I reached out to Federal Communications Commissioner Brenden Carr, who reviewed my findings. “This is concerning,” he said. “The CCP [Chinese Communist Party] has a well documented record of using TikTok to carry out foreign influence campaigns and sway political discourse in this country. This review of Willow Project accounts fits with that disturbing pattern.”
Carr cited a highly comprehensive report submitted to the Australian Senate, which compared search results on TikTok and other social media sites. “The study produced alarming results,” Carr explained. “It showed that the average TikTok user is more likely to see content favorable to the CCP even when the same search terms are entered in Instagram and YouTube. For instance, searches on TikTok for ‘PLA’ (which is short for People’s Liberation Army) produced overwhelmingly pro-CCP content. In contrast, TikTok searches for ‘Wuhan lab’ returned almost no relevant results, which suggests content moderation.”
In response to a request for comment, TikTok directed The Federalist to its posted rules against influence operations and transparency reports. Interestingly, after sharing our research with the tech giant, several of the accounts in question either deleted all of their videos or began uploading other generic, non-Willow-related content.

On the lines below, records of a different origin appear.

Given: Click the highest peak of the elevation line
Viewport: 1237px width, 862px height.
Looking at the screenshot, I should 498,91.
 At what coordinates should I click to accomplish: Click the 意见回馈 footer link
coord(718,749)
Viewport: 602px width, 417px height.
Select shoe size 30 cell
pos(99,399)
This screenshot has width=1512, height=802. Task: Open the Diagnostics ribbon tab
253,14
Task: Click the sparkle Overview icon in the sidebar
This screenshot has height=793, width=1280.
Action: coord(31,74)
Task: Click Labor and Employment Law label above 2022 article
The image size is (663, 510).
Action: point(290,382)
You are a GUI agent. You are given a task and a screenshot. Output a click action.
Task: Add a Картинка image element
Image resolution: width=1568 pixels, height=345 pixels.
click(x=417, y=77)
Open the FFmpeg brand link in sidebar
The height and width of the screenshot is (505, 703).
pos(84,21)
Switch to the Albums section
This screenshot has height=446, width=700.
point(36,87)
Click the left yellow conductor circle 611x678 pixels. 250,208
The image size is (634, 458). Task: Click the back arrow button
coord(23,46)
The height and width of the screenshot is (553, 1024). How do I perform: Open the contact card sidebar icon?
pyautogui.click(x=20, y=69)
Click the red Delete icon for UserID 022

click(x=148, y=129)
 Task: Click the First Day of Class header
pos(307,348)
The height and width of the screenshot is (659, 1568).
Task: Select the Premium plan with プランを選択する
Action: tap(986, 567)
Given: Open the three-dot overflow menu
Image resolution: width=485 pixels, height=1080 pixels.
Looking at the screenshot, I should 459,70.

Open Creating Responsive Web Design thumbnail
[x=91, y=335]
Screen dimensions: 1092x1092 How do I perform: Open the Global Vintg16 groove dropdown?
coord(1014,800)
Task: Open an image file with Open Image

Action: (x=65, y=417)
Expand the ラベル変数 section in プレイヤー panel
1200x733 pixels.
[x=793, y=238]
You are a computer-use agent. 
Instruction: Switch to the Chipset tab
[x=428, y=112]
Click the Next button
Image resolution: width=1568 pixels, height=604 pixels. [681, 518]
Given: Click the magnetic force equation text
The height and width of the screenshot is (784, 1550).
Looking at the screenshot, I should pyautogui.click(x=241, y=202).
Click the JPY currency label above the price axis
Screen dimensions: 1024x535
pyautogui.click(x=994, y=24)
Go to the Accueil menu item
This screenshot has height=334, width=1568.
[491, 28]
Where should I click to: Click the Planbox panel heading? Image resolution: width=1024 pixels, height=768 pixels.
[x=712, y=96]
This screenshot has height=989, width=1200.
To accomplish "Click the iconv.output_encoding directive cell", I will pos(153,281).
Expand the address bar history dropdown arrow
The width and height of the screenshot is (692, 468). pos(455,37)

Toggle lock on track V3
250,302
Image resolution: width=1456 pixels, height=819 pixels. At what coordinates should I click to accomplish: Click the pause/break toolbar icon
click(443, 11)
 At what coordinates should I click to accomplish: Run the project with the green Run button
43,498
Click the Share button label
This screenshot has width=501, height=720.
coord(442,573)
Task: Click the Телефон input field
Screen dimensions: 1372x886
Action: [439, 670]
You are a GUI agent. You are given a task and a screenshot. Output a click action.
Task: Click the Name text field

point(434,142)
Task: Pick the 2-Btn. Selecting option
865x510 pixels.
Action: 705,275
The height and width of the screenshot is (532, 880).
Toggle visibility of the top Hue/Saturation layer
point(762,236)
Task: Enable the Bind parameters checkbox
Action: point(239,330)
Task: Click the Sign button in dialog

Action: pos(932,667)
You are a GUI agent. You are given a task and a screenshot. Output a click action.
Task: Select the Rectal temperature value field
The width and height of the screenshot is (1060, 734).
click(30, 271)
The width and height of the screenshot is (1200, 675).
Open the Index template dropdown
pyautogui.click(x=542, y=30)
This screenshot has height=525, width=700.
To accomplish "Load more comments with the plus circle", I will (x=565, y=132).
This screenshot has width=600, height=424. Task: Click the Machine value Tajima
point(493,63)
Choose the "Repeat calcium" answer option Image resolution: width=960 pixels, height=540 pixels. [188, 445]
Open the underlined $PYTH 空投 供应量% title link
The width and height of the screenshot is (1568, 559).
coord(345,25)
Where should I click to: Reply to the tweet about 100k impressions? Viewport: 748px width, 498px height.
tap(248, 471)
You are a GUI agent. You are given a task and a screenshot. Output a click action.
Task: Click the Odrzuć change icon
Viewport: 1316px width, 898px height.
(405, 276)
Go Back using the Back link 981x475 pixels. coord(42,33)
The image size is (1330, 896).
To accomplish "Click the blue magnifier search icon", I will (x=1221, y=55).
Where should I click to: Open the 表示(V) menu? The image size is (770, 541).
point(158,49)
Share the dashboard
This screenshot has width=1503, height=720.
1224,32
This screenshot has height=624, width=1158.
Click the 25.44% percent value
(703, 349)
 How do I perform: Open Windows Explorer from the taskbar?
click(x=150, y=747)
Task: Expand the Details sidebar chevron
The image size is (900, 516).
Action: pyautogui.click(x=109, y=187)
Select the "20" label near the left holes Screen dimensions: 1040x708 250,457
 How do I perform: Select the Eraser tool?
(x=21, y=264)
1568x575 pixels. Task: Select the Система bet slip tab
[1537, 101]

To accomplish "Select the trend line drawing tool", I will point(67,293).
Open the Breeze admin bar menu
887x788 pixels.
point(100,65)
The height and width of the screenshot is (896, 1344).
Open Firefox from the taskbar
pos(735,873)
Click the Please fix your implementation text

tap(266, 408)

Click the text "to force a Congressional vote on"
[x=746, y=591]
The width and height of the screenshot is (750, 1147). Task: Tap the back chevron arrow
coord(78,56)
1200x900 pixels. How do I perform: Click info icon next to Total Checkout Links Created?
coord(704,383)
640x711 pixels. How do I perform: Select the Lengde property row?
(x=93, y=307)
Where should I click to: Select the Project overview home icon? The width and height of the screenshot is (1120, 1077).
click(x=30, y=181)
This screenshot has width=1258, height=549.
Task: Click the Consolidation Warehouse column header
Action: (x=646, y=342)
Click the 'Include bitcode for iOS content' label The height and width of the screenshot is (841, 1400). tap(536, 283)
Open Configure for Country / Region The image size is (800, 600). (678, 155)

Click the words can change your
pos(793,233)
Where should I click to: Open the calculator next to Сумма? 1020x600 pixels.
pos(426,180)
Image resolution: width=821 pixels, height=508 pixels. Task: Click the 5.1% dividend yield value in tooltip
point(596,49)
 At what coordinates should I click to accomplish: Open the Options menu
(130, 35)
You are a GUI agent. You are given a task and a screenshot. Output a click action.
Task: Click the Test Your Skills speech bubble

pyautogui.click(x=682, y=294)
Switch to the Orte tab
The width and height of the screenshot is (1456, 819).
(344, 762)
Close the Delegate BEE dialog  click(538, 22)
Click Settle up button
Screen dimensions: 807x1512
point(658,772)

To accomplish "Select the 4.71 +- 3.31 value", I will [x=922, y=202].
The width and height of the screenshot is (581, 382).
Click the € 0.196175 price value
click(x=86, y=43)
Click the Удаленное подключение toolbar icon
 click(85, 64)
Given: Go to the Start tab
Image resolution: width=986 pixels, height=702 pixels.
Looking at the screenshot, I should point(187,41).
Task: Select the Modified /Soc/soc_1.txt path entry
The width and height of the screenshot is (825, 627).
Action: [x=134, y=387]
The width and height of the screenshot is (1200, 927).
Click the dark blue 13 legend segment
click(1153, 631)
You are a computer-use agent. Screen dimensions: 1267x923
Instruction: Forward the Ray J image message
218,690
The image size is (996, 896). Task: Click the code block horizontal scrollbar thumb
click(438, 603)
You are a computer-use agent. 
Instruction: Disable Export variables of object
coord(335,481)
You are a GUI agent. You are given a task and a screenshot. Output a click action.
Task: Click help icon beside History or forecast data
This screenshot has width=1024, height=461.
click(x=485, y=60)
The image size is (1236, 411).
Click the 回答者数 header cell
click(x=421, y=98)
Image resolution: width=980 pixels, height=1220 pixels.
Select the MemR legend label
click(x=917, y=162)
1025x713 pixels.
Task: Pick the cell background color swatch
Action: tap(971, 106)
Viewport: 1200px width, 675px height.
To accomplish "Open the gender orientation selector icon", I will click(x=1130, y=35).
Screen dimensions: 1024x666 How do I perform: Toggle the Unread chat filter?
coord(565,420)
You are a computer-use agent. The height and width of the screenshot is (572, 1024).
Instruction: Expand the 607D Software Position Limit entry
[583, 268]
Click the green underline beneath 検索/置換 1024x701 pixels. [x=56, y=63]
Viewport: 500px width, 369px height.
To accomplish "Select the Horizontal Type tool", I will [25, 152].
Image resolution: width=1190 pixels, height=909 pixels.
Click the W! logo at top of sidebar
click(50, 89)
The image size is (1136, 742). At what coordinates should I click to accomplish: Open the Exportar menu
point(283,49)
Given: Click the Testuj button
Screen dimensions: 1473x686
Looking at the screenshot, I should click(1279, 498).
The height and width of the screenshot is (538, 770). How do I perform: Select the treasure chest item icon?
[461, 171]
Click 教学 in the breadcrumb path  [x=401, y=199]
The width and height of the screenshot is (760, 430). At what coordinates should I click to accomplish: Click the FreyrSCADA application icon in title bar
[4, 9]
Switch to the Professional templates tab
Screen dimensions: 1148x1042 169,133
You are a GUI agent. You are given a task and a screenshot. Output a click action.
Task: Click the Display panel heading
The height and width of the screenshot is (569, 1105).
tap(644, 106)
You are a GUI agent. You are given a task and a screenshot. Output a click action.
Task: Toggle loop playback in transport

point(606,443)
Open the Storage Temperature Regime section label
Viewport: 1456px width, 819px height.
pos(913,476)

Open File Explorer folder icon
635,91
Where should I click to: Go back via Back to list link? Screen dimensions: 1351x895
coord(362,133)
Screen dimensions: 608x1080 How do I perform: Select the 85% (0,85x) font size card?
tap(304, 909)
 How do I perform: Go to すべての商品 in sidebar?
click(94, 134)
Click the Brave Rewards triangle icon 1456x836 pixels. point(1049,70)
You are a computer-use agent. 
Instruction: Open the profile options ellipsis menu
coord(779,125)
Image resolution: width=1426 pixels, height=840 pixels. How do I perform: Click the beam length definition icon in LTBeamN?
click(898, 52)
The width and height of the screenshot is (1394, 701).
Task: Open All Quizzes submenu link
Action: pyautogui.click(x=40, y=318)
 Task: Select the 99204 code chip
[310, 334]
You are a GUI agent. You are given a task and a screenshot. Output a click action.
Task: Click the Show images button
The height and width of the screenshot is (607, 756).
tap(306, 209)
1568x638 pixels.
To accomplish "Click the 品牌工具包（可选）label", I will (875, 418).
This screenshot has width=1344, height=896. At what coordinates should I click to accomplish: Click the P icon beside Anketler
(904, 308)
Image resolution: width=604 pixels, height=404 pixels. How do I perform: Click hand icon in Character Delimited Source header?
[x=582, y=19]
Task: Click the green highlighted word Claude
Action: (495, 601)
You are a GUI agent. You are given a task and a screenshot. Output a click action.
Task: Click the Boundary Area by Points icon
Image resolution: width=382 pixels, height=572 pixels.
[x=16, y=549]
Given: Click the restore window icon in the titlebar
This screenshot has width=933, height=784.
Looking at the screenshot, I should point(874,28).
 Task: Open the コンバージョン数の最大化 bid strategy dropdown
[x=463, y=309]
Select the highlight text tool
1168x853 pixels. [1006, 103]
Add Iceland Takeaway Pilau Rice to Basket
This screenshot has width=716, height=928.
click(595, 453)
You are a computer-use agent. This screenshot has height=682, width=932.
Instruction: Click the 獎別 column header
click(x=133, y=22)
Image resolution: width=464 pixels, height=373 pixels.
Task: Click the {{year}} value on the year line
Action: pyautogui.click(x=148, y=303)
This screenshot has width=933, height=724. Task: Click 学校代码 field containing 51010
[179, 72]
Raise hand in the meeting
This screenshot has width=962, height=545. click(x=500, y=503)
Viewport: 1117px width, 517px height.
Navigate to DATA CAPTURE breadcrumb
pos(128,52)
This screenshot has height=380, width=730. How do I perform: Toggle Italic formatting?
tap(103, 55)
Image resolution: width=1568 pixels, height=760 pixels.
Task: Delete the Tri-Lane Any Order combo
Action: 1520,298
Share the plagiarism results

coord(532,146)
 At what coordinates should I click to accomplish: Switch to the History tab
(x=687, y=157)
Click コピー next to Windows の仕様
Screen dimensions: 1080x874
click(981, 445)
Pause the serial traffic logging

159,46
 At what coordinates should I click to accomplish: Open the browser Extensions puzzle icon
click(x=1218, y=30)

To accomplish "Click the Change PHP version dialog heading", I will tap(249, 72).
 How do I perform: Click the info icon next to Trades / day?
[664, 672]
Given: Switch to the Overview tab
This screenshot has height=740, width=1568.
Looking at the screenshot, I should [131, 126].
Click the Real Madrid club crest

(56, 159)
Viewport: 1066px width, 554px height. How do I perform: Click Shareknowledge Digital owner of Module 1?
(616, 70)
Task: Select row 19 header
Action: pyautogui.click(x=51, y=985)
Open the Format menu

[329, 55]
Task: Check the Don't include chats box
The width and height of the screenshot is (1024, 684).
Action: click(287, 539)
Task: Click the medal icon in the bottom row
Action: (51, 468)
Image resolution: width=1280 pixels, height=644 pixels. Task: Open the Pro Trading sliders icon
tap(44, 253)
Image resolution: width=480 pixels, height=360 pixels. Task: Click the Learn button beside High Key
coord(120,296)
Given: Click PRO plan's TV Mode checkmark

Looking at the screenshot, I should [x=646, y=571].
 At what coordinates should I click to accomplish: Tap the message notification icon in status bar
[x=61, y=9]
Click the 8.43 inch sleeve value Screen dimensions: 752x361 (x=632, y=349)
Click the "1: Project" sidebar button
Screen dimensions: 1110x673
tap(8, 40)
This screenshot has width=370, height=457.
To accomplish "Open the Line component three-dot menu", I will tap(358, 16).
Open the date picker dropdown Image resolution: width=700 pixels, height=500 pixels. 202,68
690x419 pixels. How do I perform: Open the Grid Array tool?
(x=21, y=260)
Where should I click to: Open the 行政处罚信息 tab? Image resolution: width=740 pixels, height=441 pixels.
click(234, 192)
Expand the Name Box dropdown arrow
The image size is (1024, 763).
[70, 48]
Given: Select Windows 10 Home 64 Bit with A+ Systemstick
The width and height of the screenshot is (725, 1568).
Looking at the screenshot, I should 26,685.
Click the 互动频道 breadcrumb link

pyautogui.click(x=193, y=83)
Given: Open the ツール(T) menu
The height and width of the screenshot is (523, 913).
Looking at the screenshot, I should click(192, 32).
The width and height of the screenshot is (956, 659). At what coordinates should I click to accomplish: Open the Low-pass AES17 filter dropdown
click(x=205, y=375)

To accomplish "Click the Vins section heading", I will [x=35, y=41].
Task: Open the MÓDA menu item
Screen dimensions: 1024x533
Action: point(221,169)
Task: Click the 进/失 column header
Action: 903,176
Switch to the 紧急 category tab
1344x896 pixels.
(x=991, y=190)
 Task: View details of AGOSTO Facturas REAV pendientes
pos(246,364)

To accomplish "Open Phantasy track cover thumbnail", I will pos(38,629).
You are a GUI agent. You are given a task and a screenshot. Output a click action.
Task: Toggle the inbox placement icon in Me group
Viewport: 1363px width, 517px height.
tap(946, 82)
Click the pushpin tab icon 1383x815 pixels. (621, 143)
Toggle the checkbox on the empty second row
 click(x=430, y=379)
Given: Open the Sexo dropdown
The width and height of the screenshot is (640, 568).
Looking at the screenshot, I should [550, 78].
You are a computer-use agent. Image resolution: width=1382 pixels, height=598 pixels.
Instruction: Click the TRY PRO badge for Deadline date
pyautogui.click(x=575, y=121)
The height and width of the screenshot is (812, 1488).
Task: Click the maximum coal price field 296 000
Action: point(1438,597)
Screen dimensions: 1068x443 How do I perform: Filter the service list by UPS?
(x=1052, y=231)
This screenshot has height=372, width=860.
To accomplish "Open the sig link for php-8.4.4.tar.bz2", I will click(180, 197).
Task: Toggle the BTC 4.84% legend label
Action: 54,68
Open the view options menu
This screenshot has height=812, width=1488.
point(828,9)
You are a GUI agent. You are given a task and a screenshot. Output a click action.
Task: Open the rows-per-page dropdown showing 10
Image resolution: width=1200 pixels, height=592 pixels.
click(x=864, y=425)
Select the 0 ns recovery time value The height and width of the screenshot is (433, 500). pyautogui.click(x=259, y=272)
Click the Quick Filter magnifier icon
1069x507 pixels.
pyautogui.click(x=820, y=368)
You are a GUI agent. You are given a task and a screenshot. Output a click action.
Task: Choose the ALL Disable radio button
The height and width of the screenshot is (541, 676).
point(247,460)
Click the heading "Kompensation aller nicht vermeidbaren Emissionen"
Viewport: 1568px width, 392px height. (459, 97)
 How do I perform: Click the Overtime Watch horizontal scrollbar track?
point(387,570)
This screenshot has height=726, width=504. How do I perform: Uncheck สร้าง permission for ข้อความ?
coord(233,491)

Contrary to what TikTok’s CEO Shou Zi Chew alleged at last week’s TikTok congressional hearing, ByteDance is heavily influenced by the CCP. It has been described as a “hybrid” state-private entity. The CCP has a stake in ByteDance, a seat on its company board, and its own party committee within the company.
Consider Russia’s hamfisted effort to disrupt the presidential election in 2016 by putting relatively minor sums of money behind divisive Facebook ads aimed at stoking American culture wars. With the CCP having so much control over ByteDance and so much interest in undermining U.S. supremacy, the Willow Project is one of many possible targets for influence operations that would be powerful and nearly impossible to detect.
The Willow Project is a move toward energy independence and economic strength — two things the Chinese government does not like. The project is set to produce 180,000 barrels of oil per day, generate between $8 billion and $17 billion in new tax revenue, and create more than 2,500 jobs at the start of the project and 300 permanent ones.
Thanks to sanctions on Russia’s access to U.S. currency, China has begun buying oil and gas exports using the yuan, and Saudi Arabia recently announced it is considering selling oil to China for yuan instead of dollars. The emerging alliance among Saudi Arabia, China, and Russia is deeply connected to the oil and gas market and American energy independence. The Willow Project threatens China’s new alliances and its global currency aspirations, which would give Beijing’s backers at ByteDance motivation to boost the #StopWillow trend in the U.S.
There are reportedly 150 million active American TikTok users, which amounts to nearly half the U.S. population. Furthermore, evidence suggests the app is collecting American users’ passwords, credit card and banking information, and personal health data. We also know for a fact that Chinese engineers have access to American data and that ByteDance employees spied on the physical locations of American journalists who had critically reported on TikTok.
Chew’s testimony generated a flurry of headlines last week for his inability to convince Congress ByteDance had any meaningful firewall between the CCP and TikTok. There’s basically no way to know whether the 64-odd accounts I analyzed, with little prior activity, were boosted by ByteDance or the CCP. They could have been the creations of an American environmental group, then boosted by our enemies. Or it could all just be a coincidence.
But that’s the point: We don’t know if our discourse and our children are being dramatically manipulated because the government is simply allowing TikTok to go about its business.